*** Texto ***

O sonho acabou?
Já é mais do que óbvio que o sonho desenvolvimentista não passa de um pesadelo
Não tenha nada contra sonhar, Mas já é mais do que óbvio que o sonho desenvolvimentista não passa de um pesadelo
Dentro do primeiro álbum pós-Beatles de John Lennon, lançado em 1970, está a canção “God”. E dentro da canção “God” está o célebre verso “the dream is over”, ou “o sonho acabou”.
Antes de chegar à famosa conclusão da canção, Lennon diz que “Deus é o conceito através do qual a gente mede a nossa dor”. Ele continua a provocação pop afirmando que não crê em uma série de ícones da simbologia mundial, de Hitler a Jesus, da ioga a Elvis Presley. Em determinado momento, logo antes de decretar o fim do sonho, o compositor diz que só acredita em si mesmo e, é claro, em Yoko.
Acontece que Deus, existindo ou não, se vingou. Se a letra de “God” celebra o realismo individual com que Lennon se liberta das ilusões coletivas, a frase “o sonho acabou” se transformou com o tempo num melancólico lema universal usado justamente para lamentar o fim de alguma utopia coletiva. Tenho pensado na célebre frase do marido da Yoko de um modo bem diferente, tanto do próprio pensamento existencial de Lennon, quanto do imaginário hipongo-utopista. É a crise. Aqueles que a geraram podem até ter os olhos azuis notados por Lula, mas os mantiveram bem fechados. E acreditaram que a atividade econômica mundial poderia ser aquecida não só sem limite e sem direção, mas também sem consequência. Ou seja, estavam sonhando.
O que é mais tristemente engraçado nessa história é que o grupo que sonhou (sonha) este mundo em que a transformação econômica é soberana e inquestionável não usa o figurino tradicional da utopia. Ao contrário, é gente enfiada em ternos e vestidos de grife, macacões ou jalecos, empunhando planilhas de Excel, ferramentas de trabalho e cartões de crédito. É gente do mundo real e realista. São eles (nós) que, imaginando e realizando seu sonho ilimitado de consumo, imaginam e realizam o sonho que consome o planeta.

*** Entradas fornecidas ***

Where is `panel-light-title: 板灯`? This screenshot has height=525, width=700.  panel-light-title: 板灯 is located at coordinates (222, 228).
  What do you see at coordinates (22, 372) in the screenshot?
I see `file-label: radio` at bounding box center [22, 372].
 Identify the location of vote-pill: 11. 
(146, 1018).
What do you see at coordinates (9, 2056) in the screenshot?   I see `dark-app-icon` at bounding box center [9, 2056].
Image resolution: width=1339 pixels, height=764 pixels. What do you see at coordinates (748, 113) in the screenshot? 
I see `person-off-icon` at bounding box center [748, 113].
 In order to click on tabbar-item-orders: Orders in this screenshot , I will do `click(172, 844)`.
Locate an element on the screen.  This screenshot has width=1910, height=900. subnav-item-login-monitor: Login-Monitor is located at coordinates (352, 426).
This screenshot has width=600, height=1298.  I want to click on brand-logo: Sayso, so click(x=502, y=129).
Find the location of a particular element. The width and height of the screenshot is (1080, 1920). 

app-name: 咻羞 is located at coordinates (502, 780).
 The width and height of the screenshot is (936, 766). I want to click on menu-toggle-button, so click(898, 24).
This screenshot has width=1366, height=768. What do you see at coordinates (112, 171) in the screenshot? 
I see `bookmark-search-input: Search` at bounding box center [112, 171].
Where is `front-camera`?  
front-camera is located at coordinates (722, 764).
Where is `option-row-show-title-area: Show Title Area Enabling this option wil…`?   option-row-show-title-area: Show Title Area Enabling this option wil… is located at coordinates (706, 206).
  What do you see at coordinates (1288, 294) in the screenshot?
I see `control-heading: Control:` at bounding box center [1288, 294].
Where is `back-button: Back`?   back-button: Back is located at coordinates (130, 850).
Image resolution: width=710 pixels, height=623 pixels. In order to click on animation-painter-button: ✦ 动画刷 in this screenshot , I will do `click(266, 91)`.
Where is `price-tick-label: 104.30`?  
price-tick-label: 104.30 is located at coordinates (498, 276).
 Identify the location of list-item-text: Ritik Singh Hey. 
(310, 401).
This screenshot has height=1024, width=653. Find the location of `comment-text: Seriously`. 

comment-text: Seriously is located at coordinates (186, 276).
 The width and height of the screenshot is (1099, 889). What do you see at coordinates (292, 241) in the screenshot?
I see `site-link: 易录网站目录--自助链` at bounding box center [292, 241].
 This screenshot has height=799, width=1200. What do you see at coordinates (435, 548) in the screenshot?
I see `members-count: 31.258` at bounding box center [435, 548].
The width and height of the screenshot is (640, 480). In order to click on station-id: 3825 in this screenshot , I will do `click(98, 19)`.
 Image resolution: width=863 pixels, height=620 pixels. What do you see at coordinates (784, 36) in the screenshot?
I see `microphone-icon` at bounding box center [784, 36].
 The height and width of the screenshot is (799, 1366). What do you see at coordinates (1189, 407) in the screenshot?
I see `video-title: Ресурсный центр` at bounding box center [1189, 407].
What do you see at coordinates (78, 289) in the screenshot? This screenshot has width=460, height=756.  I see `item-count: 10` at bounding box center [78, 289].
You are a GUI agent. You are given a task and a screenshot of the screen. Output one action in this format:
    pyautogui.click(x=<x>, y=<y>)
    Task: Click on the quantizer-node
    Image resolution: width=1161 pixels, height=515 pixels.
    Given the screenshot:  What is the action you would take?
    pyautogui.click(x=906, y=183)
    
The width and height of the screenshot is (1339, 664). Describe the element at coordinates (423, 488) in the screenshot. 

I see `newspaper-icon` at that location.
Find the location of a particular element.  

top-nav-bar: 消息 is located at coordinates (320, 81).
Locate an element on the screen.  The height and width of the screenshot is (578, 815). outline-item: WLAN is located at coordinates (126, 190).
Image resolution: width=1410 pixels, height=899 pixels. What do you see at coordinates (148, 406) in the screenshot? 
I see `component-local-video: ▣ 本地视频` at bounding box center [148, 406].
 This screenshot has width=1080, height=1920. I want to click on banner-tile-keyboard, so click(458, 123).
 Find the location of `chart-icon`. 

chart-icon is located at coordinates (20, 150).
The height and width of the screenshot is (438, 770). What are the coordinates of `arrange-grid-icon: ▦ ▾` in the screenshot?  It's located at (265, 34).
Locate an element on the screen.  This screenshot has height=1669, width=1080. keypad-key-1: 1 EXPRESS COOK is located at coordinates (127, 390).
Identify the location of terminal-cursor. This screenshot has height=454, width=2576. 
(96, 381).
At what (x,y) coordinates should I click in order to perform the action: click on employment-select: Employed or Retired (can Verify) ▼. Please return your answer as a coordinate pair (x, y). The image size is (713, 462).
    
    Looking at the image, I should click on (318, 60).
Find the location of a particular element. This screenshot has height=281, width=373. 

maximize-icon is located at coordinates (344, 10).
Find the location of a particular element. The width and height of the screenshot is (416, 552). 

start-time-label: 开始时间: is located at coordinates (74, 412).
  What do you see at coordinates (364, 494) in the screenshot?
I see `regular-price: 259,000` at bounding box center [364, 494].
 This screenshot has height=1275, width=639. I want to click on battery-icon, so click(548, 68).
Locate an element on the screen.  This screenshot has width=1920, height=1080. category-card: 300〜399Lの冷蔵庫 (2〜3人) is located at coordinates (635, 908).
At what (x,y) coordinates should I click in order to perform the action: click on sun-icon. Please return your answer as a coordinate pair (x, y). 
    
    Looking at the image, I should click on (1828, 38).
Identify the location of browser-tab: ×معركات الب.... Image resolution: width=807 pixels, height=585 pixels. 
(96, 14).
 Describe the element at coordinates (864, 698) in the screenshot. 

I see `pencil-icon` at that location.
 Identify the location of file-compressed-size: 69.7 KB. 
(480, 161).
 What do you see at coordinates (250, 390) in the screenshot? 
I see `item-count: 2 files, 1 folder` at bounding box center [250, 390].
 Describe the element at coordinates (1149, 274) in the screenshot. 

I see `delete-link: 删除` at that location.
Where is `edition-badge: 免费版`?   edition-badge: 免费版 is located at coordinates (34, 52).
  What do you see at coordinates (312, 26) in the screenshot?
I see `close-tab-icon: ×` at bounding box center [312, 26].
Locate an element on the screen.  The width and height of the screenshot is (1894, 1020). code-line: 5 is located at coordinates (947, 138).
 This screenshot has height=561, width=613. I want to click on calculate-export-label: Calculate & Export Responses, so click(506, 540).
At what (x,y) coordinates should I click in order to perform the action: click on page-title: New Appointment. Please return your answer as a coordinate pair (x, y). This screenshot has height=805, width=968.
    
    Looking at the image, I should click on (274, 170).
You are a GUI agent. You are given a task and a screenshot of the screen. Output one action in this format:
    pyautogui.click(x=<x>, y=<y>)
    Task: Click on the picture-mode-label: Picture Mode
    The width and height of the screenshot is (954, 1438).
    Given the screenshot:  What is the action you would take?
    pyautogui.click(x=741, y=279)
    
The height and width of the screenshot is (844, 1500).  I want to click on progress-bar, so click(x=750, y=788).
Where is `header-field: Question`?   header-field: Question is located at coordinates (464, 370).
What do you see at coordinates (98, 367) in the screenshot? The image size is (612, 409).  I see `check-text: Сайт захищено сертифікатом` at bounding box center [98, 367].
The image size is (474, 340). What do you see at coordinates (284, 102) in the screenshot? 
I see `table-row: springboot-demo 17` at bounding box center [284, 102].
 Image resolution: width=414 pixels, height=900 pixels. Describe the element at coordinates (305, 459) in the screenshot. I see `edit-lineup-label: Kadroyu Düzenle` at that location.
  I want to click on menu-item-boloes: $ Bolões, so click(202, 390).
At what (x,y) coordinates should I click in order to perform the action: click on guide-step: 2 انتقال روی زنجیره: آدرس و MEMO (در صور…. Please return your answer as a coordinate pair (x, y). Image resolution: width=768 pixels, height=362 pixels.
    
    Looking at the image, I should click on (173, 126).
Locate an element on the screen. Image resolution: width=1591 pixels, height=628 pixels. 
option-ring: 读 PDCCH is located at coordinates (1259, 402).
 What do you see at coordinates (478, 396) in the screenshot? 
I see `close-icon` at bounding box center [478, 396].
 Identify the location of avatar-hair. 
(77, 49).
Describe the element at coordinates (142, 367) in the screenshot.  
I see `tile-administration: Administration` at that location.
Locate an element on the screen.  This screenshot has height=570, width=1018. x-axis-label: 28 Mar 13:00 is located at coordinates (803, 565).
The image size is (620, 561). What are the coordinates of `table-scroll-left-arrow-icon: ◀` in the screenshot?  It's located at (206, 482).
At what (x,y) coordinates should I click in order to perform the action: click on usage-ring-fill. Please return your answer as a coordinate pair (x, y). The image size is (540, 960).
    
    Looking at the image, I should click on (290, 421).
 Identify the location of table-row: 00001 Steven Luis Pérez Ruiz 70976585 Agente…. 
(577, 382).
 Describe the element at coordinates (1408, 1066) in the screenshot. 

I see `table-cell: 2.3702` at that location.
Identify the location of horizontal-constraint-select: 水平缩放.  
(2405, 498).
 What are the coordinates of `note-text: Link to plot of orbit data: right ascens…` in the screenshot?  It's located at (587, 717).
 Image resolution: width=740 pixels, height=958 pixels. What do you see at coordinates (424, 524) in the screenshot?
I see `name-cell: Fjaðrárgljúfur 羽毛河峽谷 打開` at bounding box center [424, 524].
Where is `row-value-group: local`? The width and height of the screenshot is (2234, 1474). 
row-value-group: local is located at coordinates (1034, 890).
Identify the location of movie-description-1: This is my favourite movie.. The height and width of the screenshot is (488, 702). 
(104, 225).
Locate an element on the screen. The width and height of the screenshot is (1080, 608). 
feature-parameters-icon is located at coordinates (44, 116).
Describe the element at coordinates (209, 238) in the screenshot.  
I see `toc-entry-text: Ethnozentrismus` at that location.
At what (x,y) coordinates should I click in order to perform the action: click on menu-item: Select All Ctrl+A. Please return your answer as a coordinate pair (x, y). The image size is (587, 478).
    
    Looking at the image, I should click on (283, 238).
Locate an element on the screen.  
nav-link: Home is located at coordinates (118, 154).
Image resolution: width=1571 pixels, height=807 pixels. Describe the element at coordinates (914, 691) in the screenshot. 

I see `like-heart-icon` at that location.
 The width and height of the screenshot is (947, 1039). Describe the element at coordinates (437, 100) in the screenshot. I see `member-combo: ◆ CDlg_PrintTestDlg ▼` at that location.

***

> Exercícios:
a) Traduza para o inglês esta frase do texto sobre o fim do sonho: "Acontece que Deus, existindo ou não, se vingou."
b) Segundo o texto sobre o fim do sonho, em que ano foi lançado o primeiro álbum pós-Beatles de John Lennon?
c) Continue o texto sobre o fim do sonho a partir da última frase apresentada.
Os registros não têm relação com o texto sobre o fim do sonho.

> Respostas por item:
a) It turns out that God, whether he exists or not, took his revenge.

b) Em 1970.

c)
Lentes quebradas
No meio dessa crise, que pelo menos já teve o enorme mérito de deixar mais claro que as questões econômica e ambiental são uma questão só, eu adoraria ajeitar meus óculos redondos e decretar: “O sonho acabou”. Não que eu tenha algo contra sonhar. Ao contrário, eu acredito que a vida é sonho. Mas já é mais do que óbvio que esse sonho inconsequentemente desenvolvimentista não passa, a médio prazo, de um pesadelo. E eu sou contra pesadelos. Sobretudo aqueles que trazem em si consequências bem reais para a vida acordada de cada um.
O primeiro passo para combater um pesadelo é manter os olhos bem abertos para as contradições da vida. Recusar simbolismos fáceis e redutores. Entender, por exemplo, que a mesma força motriz que disseminou antibióticos e curou doenças também gerou uma pandemia mortal de bactérias resistentes. Democratizou a informação e criou níveis insustentáveis de poluição neurológica. Aqueceu o planeta e tirou milhões de pessoas da linha de pobreza.
Gostaria de acreditar que a crise pudesse significar um despertar profundo e individual para a complexidade do mundo. Não sei, sinceramente, se é o caso. Animal em extinção, vejo a questão “ecoeconômica” ainda muito presa a um coletivismo ideológico paralisante, a um fla-flu simplista de apontamento de dedos.
Mas, nestes momentos pessimistas, quando o pesadelo resiste, gosto de pensar que foi esse mesmo mundo aquecido que elegeu Barack Obama para dirigi-lo. Não consigo imaginar um homem mais preparado para lidar com a sua complexidade. Um sonho de pessoa. Dele, espero que não me acordem.